Assuming $\mathcal{M}$ is fixed, the gradient is given by

\begin{align}
\partial\frac{D(\beta,\beta_0)}{\partial\beta} &= -\sum_{i\in\mathcal{M}} y_ix_i, \\
\partial\frac{D(\beta,\beta_0)}{\partial\beta_0} &= -\sum_{i\in\mathcal{M}} y_i.
\end{align}

### Stochastic gradient descent

The algorithm in face uses *stochastic gradient descent* to minimize this piecewise linear criterion. This means that rather than computing the sum of the gradient contributions of each observation followed by a step in the negative gradient direction, a step in taken after each observation is visited.

Hence the misclassified observations are visited in some sequence, and the parameters $\beta$ are updated via

\begin{equation}
\begin{pmatrix}\beta \\ \beta_0\end{pmatrix}
\leftarrow
\begin{pmatrix}\beta \\ \beta_0\end{pmatrix}
+
\rho \begin{pmatrix}y_ix_i \\ y_i\end{pmatrix},
\end{equation}

where $\rho$ is the learning rate, which in this case can be taken to be $1$ WLOG.

If the classes are linearly separable, it can be shown that the algorithm converges to a separating hyperplane in a finite number of steps (Exercise 4.6).
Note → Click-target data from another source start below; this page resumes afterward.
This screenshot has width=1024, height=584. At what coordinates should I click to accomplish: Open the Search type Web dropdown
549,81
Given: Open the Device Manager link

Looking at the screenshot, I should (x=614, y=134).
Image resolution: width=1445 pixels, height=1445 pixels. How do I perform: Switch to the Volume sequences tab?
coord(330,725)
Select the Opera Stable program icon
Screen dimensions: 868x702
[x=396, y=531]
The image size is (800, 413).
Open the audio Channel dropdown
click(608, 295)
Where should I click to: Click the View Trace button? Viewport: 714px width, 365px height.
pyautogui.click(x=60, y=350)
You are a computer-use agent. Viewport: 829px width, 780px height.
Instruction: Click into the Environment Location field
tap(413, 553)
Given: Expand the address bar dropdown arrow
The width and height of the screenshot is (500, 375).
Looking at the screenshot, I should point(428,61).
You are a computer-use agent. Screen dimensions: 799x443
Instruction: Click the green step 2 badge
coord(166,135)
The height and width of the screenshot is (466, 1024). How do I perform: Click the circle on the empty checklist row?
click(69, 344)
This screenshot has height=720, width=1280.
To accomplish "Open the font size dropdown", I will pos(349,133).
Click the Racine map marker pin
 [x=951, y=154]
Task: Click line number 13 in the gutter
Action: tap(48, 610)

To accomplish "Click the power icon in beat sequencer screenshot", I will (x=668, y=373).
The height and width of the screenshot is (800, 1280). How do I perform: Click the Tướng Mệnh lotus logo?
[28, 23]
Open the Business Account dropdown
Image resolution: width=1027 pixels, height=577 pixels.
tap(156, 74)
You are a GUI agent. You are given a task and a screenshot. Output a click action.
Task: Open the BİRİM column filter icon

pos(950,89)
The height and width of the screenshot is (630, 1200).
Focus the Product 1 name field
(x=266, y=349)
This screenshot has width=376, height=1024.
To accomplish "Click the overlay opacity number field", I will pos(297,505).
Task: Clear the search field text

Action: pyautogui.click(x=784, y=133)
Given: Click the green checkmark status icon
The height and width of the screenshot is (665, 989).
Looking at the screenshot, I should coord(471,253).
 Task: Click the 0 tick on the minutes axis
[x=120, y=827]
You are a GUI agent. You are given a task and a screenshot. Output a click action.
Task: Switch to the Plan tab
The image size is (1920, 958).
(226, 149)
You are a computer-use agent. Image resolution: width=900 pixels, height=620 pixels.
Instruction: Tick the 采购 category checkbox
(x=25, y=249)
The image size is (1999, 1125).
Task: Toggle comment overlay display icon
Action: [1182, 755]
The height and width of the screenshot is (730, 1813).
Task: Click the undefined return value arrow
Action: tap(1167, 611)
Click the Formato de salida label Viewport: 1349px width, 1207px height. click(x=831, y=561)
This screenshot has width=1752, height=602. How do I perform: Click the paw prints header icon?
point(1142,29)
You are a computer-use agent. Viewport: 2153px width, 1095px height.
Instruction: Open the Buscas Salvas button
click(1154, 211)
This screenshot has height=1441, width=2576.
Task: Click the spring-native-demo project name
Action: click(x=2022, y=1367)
FIGURE 4.14 shows two solutions to a toy problem, each started at a different random guess.

In [1]:
"""FIGURE 4.14. A toy example with two classes separable by a hyperplane.

The orange line is the least squares solution, which misclassifies one of
the training points. Also shown are two blue separating hyperplanes found
by the perceptron learning algorithm with different random starts.
"""
print('Under construction ...')

Under construction ...


### Issues

There are a number of problems with this algorithm, summarized in Ripley (1996):
* When the data are separable, there are many solutions, and which one is found depends on the starting values.
* The "finite" number of steps can be very large. The smaller the gap, the longer the time to find it.
* When the data are not separable, the algorithm will not converge, and cycles develop. The cycles can be long and therefore hard to detect.

The second problem can often be eliminated by seeking a hyperplane not in the orignal space, but in a much enlarged space obtained by creating many basis-function transformations of the original variables. This is analogous to driving the residuals in a ploynomial regression problem down to zero by making the degree sufficiently large.

Perfect separation cannot always be achieved: For example, if observations from two different classes share the same input. It may not be desirable either, since the resulting model is likely to be overfit and will not generalizes well.

A rather elegant solution to the first problem is to add additional constraints to the separating hyperplane.